Battle for Singapore 2016 is a series of activities organised by the National Heritage Board, telling Singapore’s war stories. As part of the preview, visitors can sign up for a one-hour tour, titled A Story of Strategy and Surrender: The Battlebox Tour.


Visitors will be greeted with a video that explains how Singapore was captured in World War II.


Previously the house to the Army Headquarters of Malaya Command, The Battlebox is the place where the General Officer Commanding of Malaya Command, Lieutenant-General Arthur Percival, made the decision to surrender Singapore in 1942.

Here are three features you should not miss at the Battlebox:

1. Surrender Conference Room


This room depicted the solemn mood experienced by the British officers when they discussed Singapore’s surrender.


This room consists of 12 wax figurines of officers in the midst of a discussion, whether they should surrender Singapore to the Japanese on Feb 15, 1942.

In school, we have only been fed with information that the British surrendered Singapore to the Japanese without understanding the reason why.


You will be able to better understand the dilemma faced by the officers when they had to surrender.


In the Surrender Conference Room however, we do not only learn about the reasons behind the difficult decision to surrender Singapore.
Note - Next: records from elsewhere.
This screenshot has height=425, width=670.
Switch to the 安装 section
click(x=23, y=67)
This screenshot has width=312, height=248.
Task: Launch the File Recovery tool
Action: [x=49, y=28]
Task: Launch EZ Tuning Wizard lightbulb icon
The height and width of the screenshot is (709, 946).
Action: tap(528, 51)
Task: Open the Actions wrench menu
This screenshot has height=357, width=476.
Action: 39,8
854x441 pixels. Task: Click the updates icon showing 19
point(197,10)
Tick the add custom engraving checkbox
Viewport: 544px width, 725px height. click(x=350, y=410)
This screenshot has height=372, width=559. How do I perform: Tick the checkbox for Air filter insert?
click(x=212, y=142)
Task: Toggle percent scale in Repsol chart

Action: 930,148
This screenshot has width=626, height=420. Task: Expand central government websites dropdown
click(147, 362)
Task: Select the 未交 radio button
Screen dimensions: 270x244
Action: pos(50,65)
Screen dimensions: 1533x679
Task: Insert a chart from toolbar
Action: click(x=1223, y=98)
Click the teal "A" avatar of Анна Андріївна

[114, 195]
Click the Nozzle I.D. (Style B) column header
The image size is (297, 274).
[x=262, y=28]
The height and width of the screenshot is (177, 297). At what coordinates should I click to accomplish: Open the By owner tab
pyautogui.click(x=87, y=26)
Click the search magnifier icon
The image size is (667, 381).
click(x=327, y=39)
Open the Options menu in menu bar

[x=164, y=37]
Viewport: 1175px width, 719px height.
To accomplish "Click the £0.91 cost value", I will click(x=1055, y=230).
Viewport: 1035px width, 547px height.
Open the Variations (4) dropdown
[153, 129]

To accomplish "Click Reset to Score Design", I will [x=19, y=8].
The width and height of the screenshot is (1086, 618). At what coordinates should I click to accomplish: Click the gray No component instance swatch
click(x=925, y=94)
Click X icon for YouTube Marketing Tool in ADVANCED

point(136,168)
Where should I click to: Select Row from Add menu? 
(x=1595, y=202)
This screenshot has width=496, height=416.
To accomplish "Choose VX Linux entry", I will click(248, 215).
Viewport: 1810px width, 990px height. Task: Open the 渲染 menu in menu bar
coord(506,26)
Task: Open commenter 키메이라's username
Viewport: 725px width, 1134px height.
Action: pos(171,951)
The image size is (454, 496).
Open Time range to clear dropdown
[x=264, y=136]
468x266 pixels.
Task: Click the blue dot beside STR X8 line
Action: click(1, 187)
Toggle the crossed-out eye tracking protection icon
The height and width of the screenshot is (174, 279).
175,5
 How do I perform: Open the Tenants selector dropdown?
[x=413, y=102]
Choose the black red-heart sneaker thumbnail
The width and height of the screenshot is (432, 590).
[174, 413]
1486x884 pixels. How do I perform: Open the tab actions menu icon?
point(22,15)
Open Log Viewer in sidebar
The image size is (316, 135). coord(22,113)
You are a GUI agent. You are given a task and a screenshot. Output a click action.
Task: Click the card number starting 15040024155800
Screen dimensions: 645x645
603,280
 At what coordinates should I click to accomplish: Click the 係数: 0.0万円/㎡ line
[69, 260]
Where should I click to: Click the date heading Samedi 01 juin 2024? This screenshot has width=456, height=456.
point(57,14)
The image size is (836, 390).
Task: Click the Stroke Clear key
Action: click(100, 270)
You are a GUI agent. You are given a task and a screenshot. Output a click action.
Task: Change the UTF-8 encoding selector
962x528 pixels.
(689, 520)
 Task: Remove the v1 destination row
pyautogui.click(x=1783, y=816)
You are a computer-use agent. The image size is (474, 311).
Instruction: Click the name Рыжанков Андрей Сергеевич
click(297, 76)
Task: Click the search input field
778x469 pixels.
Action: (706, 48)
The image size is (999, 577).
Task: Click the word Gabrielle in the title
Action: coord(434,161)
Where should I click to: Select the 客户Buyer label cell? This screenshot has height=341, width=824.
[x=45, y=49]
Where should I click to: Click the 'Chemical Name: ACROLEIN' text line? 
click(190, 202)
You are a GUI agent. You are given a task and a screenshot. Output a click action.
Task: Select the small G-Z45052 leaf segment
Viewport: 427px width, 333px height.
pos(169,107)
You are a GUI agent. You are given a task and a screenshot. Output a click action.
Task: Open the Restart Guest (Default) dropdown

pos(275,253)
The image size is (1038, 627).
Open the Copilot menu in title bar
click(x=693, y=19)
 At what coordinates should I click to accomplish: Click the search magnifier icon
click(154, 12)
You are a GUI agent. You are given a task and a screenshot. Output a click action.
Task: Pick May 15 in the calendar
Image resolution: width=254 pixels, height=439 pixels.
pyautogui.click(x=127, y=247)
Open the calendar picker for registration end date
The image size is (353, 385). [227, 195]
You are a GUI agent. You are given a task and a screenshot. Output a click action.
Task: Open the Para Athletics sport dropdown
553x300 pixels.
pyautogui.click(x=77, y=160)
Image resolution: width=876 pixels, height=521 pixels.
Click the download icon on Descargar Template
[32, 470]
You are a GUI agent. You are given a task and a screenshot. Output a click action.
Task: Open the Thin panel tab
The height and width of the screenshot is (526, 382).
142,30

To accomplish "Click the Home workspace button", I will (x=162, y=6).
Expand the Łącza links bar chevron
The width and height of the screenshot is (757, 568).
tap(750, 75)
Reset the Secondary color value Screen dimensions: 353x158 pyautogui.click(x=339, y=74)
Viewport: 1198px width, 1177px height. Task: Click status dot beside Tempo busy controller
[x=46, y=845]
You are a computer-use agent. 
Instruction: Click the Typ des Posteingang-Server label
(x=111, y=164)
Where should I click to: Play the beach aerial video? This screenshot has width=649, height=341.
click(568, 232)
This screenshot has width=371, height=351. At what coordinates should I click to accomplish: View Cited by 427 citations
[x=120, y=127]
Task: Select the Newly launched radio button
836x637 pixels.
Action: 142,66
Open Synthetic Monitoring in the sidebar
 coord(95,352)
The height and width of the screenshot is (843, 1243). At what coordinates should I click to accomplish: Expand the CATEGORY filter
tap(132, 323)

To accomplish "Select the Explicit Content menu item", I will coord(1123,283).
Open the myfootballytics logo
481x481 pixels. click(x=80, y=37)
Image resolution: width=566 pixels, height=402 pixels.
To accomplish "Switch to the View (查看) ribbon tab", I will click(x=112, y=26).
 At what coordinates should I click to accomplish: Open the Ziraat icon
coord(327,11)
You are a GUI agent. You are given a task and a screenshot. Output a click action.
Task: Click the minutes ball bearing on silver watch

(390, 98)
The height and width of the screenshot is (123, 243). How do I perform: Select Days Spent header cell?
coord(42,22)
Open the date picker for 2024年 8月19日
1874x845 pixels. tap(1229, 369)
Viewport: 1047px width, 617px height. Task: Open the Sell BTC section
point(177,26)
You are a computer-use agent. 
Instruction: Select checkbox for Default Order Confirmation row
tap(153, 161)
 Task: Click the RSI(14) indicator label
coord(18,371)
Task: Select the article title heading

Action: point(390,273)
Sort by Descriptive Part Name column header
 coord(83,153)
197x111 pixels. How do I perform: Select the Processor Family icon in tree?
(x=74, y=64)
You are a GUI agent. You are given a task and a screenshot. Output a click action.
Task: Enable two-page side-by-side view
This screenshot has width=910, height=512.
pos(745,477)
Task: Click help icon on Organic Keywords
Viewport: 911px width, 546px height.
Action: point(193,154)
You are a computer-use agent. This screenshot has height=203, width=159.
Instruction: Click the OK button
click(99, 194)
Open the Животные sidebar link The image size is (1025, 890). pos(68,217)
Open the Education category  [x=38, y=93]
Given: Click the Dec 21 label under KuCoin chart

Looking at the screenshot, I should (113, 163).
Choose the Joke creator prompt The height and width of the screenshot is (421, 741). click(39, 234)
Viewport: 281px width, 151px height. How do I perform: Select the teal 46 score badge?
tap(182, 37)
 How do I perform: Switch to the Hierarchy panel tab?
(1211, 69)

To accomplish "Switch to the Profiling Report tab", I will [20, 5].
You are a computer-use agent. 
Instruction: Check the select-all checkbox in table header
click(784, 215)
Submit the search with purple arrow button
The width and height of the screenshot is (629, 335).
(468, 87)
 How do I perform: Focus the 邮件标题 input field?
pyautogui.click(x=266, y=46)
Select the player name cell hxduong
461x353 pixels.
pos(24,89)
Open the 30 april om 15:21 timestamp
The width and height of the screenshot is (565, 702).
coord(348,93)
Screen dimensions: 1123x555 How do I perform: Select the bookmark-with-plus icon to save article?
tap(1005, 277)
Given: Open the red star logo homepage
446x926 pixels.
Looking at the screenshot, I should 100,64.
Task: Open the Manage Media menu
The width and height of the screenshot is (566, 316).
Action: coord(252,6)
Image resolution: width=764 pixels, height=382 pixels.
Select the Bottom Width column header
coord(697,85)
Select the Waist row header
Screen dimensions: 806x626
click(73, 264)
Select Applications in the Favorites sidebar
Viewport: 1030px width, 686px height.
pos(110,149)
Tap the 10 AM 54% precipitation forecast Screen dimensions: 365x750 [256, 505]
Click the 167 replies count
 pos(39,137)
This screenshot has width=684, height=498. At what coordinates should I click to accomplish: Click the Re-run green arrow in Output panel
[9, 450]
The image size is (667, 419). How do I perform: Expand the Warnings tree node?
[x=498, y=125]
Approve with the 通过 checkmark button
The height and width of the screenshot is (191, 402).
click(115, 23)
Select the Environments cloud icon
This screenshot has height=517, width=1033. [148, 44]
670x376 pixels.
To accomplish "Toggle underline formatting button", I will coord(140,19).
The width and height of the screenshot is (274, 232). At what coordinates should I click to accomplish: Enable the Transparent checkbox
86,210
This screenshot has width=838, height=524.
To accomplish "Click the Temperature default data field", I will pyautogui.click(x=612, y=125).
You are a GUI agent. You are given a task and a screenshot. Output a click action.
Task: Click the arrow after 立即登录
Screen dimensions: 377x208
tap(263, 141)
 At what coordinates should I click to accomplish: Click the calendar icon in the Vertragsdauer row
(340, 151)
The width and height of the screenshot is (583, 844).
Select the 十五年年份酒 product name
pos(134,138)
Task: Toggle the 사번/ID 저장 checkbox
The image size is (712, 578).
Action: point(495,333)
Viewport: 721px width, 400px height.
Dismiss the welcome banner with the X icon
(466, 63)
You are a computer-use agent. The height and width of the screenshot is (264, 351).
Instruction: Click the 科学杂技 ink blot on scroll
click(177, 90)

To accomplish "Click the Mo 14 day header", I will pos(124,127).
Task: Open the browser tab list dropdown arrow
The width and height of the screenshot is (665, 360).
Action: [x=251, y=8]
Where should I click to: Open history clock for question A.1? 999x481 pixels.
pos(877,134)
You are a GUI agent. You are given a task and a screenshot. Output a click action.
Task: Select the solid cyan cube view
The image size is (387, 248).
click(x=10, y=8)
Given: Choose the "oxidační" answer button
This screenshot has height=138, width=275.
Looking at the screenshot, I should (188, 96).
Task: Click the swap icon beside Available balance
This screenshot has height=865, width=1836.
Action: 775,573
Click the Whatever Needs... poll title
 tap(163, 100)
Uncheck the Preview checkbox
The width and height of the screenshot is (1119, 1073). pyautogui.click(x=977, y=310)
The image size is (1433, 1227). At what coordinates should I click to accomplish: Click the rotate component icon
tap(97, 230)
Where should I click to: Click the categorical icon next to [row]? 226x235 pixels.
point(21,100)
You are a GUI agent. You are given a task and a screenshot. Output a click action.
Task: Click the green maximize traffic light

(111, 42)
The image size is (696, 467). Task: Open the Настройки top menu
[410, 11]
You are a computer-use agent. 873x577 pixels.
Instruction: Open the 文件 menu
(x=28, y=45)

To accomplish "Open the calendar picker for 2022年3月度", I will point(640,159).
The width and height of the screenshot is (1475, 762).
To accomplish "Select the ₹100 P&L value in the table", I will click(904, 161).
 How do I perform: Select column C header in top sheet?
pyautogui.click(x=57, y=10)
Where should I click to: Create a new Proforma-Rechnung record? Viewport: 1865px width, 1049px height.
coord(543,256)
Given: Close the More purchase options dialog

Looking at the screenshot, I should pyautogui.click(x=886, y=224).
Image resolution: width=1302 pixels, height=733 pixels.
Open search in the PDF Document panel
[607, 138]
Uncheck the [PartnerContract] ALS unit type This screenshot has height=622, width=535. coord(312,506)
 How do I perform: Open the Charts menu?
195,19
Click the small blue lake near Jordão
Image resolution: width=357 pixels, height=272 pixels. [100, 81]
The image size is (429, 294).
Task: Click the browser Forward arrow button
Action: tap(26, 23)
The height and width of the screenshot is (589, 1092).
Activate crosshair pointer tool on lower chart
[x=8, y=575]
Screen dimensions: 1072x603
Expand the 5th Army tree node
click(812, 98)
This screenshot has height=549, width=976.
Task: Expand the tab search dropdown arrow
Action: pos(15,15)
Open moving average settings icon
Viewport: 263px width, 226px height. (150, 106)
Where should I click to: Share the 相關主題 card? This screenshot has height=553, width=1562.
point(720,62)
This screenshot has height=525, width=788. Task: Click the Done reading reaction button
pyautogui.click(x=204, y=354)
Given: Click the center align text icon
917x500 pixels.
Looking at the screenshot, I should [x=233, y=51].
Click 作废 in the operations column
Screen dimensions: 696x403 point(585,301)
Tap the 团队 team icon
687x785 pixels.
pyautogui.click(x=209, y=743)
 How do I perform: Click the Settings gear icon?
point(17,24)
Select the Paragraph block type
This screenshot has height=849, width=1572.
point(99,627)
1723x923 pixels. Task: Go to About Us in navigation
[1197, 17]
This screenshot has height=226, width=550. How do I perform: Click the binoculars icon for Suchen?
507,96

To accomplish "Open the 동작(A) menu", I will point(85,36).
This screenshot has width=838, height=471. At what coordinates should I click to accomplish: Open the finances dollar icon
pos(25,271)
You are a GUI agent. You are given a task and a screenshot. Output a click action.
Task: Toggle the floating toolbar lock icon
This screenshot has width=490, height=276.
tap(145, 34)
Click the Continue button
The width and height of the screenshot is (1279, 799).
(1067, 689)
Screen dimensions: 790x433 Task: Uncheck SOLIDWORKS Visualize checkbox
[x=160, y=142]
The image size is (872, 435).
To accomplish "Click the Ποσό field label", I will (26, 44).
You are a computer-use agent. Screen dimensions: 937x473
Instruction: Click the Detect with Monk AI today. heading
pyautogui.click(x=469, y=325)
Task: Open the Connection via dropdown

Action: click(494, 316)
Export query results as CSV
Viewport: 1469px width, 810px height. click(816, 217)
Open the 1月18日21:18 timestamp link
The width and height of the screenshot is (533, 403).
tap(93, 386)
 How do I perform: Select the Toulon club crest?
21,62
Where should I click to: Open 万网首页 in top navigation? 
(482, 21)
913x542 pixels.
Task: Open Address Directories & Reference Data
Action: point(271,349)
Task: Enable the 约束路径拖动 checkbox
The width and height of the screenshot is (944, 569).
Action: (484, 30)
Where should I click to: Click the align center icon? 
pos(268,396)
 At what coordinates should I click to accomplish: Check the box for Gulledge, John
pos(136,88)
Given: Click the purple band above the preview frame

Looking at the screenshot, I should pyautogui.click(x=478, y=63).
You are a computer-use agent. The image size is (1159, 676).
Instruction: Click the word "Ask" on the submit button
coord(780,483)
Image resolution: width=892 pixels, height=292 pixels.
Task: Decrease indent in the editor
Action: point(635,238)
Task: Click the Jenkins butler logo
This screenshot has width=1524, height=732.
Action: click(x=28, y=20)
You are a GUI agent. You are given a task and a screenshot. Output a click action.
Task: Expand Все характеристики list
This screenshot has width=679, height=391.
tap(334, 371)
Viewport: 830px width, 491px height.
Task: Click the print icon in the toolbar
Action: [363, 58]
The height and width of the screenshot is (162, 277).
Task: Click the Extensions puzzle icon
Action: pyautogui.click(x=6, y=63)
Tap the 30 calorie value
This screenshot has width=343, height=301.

We could almost “feel” the intensity of the discussion that once took place in the room as the guide explained about the discussion that took place.

2. Communication rooms


The telephone lines could reach all the way to Kuala Lumpur.


There were several rooms that served as the communications hub of the Battlebox, where information was received and sent to Malayan battlefields and the rest of the world.


Fun fact: The guide told us that the Army had no private military line. Classified information had to go through the civilians’ telephone line.


You will feel like you are in a war movie while touring these rooms, as you can imagine the officers giving orders and communicating with the outside world.

3. Engine Room


A view inside the engine room.


Imagine staying 9 metres underground—the air will definitely feel stuffy and the power supply may even be limited!

However, the engine room has generated sufficient electricity for the bunker, allowing operations to continue even if the power was cut off in the outside world. Also, there are plenty of ventilators that allowed fresh air to enter the bunker.


When you’re here, try to spot the diagram (above) which illustrates the movement of air around the bunker.


Apart from these key features, the Battlebox also presents three videos in separate rooms to educate visitors about the events that led up to the British surrender.


This is the fire escape route that led soldiers up to the ground, located nine metres above the bunker.


Unlike other exhibitions that focus on the Japanese occupation, visitors will get an insightful experience at The Battlebox as it provides an in-depth story about why we surrendered in the first place. History buffs should not give this museum a miss!

The Battlebox is open for sneak previews from now till March 20. Tour fees are at $15 for adults and $8 for children.